What’s more, my thoughts have turned back to the days when Skowhegan’s Water Street and Madison Avenue had a great variety of stores where people who worked in our spinning and woolen mills could leave their work for lunch hour and, yes, walk down Water Street to window shop or stop in and buy whatever was needed at home. Yes, we had Stern’s and Crane’s department stores, or five-and-dimes McClellan’s, Grants, Woolworth’s or even Cora Cayouette’s Corsetry which was next to Skowhegan’s Famous Bonnet Shop. On Madison Avenue and Water Street there were grocery stores, meat and fish markets, furniture stores, gift shops, restaurants, soda fountains and, lest we forget, the Maine Liquor Store, drug stores and music stores.
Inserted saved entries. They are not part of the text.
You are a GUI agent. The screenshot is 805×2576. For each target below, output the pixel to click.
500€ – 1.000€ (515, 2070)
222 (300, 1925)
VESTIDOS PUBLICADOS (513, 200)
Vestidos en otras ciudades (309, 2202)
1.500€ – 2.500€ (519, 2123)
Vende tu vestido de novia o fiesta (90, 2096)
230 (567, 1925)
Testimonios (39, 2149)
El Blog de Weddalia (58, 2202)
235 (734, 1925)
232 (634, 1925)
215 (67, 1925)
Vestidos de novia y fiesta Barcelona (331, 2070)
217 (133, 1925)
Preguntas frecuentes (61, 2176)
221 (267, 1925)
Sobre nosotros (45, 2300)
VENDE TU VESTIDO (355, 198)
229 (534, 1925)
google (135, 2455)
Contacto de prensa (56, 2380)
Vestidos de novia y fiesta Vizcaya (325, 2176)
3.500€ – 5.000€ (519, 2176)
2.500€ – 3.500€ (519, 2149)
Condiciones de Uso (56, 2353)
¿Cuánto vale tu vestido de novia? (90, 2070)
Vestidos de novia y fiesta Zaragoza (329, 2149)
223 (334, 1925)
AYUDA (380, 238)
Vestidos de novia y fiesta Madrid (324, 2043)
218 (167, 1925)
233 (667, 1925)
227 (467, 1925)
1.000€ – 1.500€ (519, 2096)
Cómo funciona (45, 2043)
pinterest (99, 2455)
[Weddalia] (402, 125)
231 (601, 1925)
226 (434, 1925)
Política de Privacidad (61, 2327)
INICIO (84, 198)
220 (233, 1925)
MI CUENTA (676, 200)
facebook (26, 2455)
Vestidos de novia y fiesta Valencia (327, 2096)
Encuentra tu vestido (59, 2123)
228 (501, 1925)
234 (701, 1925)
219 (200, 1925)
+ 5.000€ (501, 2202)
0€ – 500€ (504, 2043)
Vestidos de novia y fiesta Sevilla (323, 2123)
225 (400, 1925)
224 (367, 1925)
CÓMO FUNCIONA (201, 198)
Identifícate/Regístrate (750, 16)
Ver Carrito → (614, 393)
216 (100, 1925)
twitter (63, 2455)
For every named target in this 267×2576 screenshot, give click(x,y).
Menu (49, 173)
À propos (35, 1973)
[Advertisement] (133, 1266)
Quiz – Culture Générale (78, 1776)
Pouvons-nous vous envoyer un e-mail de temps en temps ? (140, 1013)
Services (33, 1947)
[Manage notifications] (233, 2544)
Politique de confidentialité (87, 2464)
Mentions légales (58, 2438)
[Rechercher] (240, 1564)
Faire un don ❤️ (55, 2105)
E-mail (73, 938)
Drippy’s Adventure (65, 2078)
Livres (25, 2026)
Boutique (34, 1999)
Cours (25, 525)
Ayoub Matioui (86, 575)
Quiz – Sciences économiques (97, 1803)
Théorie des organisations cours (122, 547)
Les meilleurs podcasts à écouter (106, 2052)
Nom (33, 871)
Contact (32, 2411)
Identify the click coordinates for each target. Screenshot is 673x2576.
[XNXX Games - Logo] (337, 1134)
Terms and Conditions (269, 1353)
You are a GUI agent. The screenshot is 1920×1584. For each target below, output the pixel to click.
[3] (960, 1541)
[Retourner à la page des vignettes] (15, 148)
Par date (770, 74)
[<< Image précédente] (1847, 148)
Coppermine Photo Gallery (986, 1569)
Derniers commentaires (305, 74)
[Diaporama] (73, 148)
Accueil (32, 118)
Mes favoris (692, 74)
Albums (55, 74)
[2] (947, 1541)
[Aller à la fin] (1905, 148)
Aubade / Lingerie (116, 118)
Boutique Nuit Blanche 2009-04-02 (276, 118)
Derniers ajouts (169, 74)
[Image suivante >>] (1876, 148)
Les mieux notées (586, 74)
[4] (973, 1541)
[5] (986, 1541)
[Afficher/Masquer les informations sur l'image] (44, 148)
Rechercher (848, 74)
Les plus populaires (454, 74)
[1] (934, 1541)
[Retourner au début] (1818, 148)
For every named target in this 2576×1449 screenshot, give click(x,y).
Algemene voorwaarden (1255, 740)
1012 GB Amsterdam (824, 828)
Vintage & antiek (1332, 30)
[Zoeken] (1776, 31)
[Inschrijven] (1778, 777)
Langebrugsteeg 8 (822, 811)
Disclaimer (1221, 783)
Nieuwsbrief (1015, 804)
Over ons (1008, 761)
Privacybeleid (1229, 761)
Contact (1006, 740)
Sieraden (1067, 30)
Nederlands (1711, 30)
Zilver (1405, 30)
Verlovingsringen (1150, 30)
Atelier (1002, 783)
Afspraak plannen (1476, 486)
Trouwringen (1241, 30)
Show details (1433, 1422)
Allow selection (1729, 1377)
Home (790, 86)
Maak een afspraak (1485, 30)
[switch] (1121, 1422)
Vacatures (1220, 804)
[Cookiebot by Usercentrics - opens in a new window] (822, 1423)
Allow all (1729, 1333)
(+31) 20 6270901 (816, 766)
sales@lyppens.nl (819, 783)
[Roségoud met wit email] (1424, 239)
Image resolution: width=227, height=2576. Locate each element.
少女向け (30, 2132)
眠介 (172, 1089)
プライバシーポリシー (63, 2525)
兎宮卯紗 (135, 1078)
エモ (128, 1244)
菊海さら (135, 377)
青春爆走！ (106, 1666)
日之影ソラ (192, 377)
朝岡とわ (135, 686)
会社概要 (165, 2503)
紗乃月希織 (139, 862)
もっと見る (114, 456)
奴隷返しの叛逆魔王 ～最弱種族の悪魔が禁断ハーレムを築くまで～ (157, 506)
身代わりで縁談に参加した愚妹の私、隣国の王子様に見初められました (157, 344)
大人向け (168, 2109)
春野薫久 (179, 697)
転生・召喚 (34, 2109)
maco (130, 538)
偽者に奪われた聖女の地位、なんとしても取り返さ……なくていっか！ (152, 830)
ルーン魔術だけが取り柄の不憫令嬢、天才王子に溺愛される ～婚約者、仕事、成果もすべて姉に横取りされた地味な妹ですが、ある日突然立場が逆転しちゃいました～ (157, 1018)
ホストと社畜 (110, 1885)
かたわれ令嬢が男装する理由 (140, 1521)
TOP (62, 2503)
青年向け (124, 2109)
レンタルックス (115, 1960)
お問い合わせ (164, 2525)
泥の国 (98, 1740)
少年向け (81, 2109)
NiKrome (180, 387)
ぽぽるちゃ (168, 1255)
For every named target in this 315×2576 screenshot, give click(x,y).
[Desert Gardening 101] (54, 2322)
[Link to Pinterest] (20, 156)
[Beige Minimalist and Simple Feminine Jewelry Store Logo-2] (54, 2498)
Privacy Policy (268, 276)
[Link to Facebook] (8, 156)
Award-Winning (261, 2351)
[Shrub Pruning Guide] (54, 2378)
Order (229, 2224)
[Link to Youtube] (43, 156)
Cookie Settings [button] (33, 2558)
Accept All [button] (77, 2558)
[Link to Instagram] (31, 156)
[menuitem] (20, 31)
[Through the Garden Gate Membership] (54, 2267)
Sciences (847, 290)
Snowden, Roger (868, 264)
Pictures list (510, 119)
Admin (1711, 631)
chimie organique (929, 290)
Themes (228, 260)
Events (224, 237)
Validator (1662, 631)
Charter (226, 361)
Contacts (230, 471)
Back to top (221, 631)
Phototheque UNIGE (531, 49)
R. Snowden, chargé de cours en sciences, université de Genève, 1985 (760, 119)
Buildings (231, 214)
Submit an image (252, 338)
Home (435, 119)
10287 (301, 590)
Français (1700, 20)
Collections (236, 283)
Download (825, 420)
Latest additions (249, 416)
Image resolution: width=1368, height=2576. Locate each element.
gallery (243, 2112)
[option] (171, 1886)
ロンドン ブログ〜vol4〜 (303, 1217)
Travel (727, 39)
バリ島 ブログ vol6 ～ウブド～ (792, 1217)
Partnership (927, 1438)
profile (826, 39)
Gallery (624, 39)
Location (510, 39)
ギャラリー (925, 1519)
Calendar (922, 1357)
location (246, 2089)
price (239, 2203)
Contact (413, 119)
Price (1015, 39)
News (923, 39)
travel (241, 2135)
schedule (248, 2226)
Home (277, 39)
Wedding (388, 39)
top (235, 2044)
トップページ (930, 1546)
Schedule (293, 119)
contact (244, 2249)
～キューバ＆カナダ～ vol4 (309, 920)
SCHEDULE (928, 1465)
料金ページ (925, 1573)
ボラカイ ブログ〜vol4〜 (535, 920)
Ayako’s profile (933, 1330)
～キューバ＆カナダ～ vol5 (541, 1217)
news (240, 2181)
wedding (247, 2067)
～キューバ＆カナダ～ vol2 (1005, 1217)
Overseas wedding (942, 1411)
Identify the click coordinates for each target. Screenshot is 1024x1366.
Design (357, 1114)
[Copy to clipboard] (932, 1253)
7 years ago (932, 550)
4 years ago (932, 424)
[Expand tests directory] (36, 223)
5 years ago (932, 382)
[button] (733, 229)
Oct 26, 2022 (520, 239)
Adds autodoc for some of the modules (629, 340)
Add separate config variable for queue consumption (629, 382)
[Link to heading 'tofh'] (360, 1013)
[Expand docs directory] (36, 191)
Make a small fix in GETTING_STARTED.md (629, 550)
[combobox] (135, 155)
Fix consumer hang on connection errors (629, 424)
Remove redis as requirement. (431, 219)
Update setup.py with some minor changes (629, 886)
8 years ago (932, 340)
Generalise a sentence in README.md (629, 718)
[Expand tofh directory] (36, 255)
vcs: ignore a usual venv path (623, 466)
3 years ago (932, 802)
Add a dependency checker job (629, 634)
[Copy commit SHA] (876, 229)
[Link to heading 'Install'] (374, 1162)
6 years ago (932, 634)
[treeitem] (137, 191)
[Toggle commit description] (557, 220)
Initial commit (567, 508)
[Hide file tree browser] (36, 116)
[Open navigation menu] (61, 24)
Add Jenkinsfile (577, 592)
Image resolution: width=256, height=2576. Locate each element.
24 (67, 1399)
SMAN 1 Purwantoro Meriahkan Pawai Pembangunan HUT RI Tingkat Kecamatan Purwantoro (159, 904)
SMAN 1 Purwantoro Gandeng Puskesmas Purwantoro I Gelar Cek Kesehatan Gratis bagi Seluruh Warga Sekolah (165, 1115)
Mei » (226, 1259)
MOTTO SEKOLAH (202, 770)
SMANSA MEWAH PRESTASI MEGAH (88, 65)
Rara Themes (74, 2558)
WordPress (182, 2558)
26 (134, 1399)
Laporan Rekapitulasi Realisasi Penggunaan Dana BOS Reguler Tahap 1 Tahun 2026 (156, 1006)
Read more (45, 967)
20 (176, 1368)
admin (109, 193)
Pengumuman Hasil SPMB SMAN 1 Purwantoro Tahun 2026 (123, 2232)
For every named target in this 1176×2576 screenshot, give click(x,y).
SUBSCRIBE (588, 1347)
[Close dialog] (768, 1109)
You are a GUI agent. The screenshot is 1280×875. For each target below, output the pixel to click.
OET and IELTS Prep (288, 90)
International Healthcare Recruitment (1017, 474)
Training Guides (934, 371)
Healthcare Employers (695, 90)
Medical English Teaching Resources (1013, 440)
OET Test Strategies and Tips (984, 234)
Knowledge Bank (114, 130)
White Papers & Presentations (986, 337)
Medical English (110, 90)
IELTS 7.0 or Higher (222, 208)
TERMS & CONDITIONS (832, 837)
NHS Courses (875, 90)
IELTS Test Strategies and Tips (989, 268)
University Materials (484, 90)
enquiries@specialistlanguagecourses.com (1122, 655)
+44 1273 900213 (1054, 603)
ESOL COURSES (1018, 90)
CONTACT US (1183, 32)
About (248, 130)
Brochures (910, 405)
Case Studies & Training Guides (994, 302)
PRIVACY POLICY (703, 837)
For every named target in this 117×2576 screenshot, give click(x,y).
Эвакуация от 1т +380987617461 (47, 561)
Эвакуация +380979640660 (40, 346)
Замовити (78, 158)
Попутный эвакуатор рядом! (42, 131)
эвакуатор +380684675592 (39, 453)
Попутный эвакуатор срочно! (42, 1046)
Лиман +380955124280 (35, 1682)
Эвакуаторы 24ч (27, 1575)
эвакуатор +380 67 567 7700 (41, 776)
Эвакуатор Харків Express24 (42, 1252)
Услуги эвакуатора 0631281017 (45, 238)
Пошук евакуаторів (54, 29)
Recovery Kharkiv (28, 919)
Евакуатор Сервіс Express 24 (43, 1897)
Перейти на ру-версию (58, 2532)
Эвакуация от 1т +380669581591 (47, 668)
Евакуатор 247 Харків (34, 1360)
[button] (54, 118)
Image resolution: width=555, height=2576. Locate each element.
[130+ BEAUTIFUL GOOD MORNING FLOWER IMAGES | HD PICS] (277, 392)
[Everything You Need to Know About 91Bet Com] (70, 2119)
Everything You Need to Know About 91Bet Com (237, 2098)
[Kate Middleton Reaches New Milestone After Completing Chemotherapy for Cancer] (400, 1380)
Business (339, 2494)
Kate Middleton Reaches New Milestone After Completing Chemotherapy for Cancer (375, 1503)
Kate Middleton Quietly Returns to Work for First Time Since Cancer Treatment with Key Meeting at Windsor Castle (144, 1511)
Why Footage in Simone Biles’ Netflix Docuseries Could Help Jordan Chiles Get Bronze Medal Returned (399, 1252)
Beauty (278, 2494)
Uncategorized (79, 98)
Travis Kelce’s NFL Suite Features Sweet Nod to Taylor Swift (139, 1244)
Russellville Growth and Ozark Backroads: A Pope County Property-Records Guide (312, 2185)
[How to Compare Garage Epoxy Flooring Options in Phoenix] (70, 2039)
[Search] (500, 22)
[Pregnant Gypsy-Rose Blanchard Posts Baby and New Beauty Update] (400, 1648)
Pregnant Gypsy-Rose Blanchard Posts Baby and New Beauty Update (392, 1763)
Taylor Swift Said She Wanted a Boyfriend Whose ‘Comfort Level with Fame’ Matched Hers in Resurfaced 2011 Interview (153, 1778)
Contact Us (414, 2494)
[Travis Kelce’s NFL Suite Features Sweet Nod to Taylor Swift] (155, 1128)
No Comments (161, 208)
Don’t forget the many offices that were located on the second floors of our famous downtown buildings.

Here’s a bit of an aside from the Waterville Morning Sentinel’s Amy Calder, who wrote this week of the snowstorm of 1968-69 and who urged me to write of my experiences during that storm. Well, will suffice for now in saying that Skowhegan’s first radio station (WSKW) was located above the William Philbrick Office and that storm happened to be on the first day for my broadcast! Well, we all know that ‘the show must go on,” and I got there through the drifts!

At a Chamber of Commerce Business After Hours, at Russakoff Jewelers, a few weeks ago, WALLS promised to write a history of Skowhegan Downtown, but at another time. I will say that Skowhegan’s downtown had a lot of barber shops as the men didn’t have long hair and beard in those days!

While writing this, WALLS, you certainly will thank the Alfond Foundation and other local manufacturers for their workers having made the products that enabled giving our area young people assistance with college tuition, with the hope they will stay in this area and develop the foresight to develop products needed and become CEO’s for the manufacture of same. Yes, WALLS, you know full well that “People who need people are the luckiest people in the world,” and, WALLS, you also know that this is the best place to live, “Maine, the Way Life Should Be.”